What you need to do: Copy out each of the following records word for word, without changing anything.

Material provided:
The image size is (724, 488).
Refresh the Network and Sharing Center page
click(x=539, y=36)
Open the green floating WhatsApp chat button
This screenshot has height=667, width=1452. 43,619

Task result:
The image size is (724, 488).
Refresh the Network and Sharing Center page
click(x=539, y=36)
Open the green floating WhatsApp chat button
This screenshot has height=667, width=1452. 43,619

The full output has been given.